P. Esse contrato destinava-se a instalar na loja prometida comprar um estabelecimento de cabeleireira e estética.
Q. Nos termos desse contrato, a credora / impugnante mulher receberia a fundo perdido (na modalidade de incentivo não reembolsável), para os referidos fins, a quantia de €42.495,00, sujeito, entre outras, às seguintes condições: a) execução do investimento no período de 12 meses a contar da data da notificação da aprovação do incentivo. Não estando o projeto totalmente executado no prazo acima indicado a credora / impugnante mulher disporia ainda de um prazo adicional de 3 meses, após o qual se consideraria o projeto como concluído sendo não comparticipáveis as despesas realizadas para além desse prazo.
R. Os representantes legais da B…, S.A. transmitiram aos credores / impugnantes H… e mulher I… que não tinham capacidade financeira para acabar a construção do imóvel e, por essa razão, tinham-no abandonado.
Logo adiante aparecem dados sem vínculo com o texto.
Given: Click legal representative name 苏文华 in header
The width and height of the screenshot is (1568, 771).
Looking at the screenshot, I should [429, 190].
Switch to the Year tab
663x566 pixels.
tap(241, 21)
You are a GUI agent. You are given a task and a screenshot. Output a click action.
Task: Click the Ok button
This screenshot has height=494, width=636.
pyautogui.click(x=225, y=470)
S. Os credores / impugnantes pediram então à B…, S.A. o dobro do sinal entregue, respondendo-lhe esta que não lhes entregariam o dobro do sinal nem sequer o próprio sinal, porque não tinha capacidade financeira para o fazer.
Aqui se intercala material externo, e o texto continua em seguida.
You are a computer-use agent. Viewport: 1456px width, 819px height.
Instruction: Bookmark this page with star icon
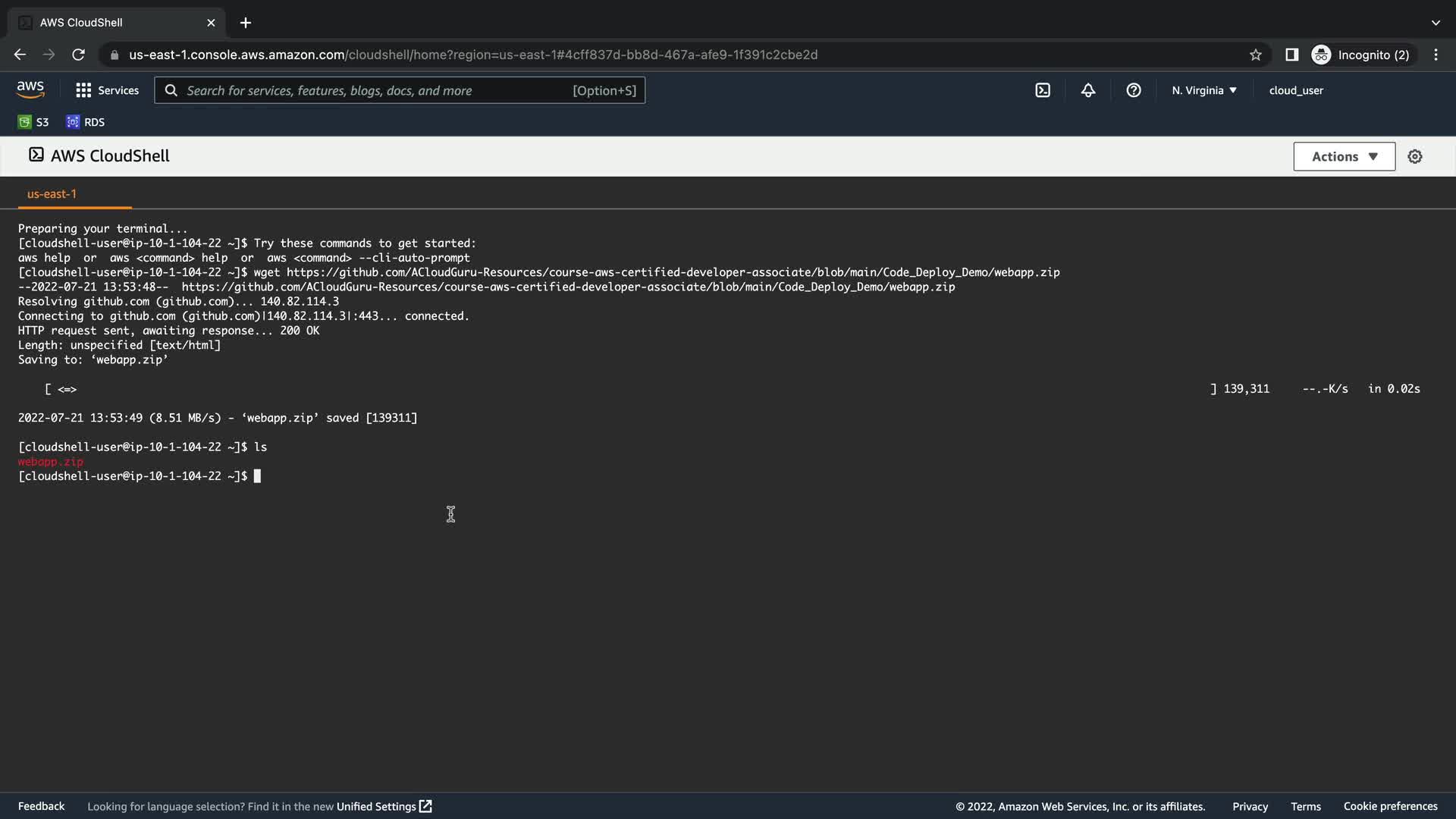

T. Os credores / impugnantes H… e mulher I… instauraram, no dia 29 de Novembro de 2010, contra a B…S, S.A., uma ação judicial que correu seus termos pelo 1º Juízo Cível do Tribunal Judicial de Viana do Castelo sob o n.º 3319/10.9TBVCT, onde peticionaram: a) Que se declarasse resolvido o contrato promessa de compra e venda referido nos artigos 5º a 7º, inclusive; b) Que se condenasse a B..., S.A. a entregar-lhes a quantia global de €103.495, acrescida de juros à taxa legal de 4% a contar da citação e até efetivo e integral pagamento; c) Que se declarasse que os autores gozam do direito de retenção sobre a loja, com garagem, a que se refere o aludido contrato-promessa, pelo crédito de
U. O processo de insolvência da B…, S.A. teve o seu início em 29 de Novembro de 2010 (processo n.º 938/10.7TYVNG – 3º Juízo – Tribunal do Comércio de Vila Nova de Gaia).
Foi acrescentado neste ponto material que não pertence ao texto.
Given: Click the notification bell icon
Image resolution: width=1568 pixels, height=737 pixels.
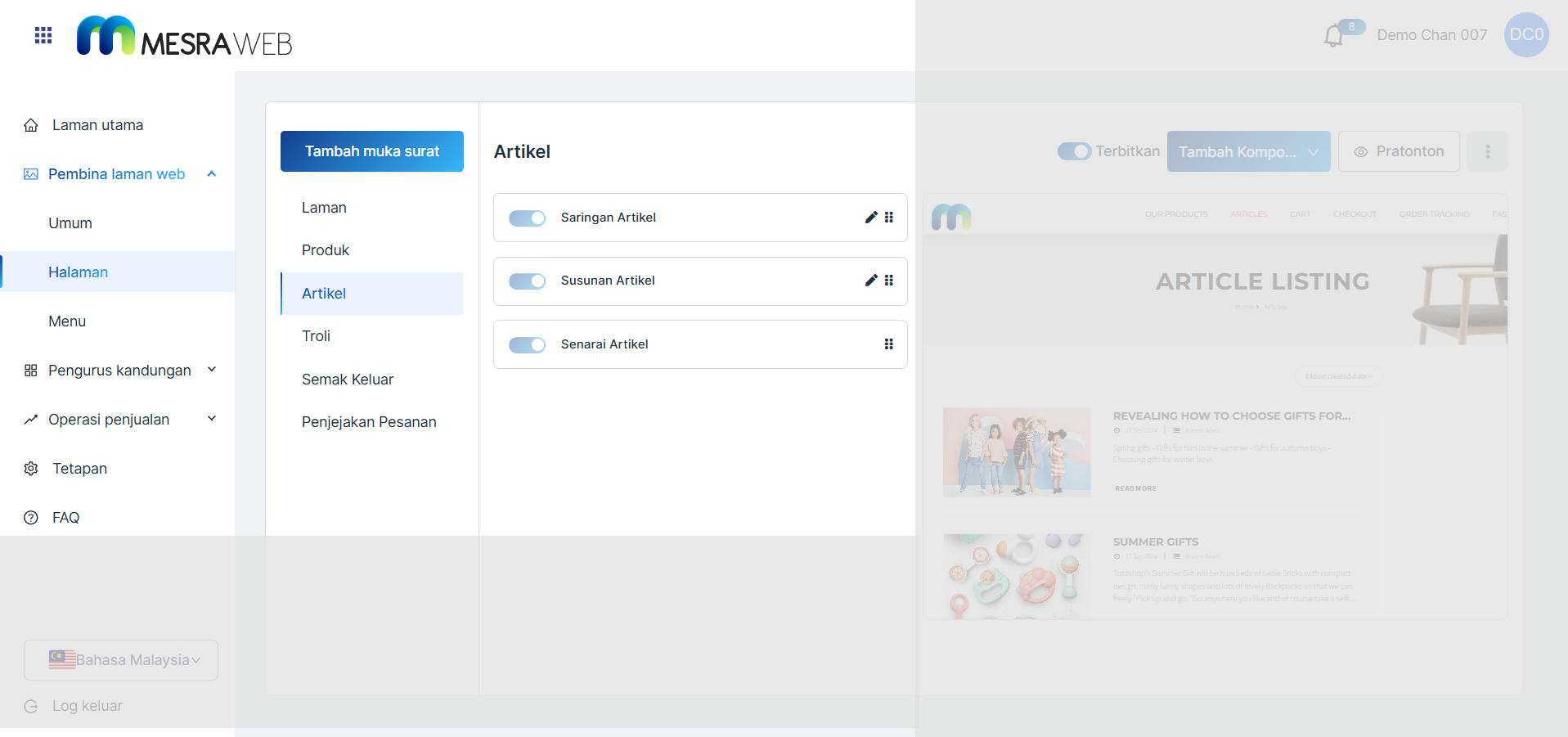Looking at the screenshot, I should tap(1333, 36).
V. Nesse mesmo dia, os credores / impugnantes H… e mulher I… instauraram contra a hoje insolvente a ação ordinária onde a transação sub judice foi feita. Esta foi celebrada três dias depois – 2 de Dezembro de 2010 – sendo que o dia 1 de Dezembro foi feriado nacional. Em tal transação, a insolvente foi representada pelo Sr. Dr. AY…, distinto advogado desta cidade, sem poderes para o acto.
W. Por sentença de 3 de Dezembro de 2010, foi homologada a transação condenando-se as partes nos seus precisos termos, e ordenada a notificação da insolvente, nos termos e para os efeitos do disposto no art. 301º, n.º 3 do CPC (ratificação da transação). A carta de notificação foi enviada para a ré onde funcionavam os escritórios da insolvente. Desconhece-se quem recebeu tal carta. O que é certo é que a insolvente nada disse.
X. O Sr. Dr. AY… foi o mandatário subscritor da petição inicial de apresentação à insolvência pela B…, S.A. no Tribunal do Comércio de Vila Nova de Gaia, no dia 29 de Novembro de 2010.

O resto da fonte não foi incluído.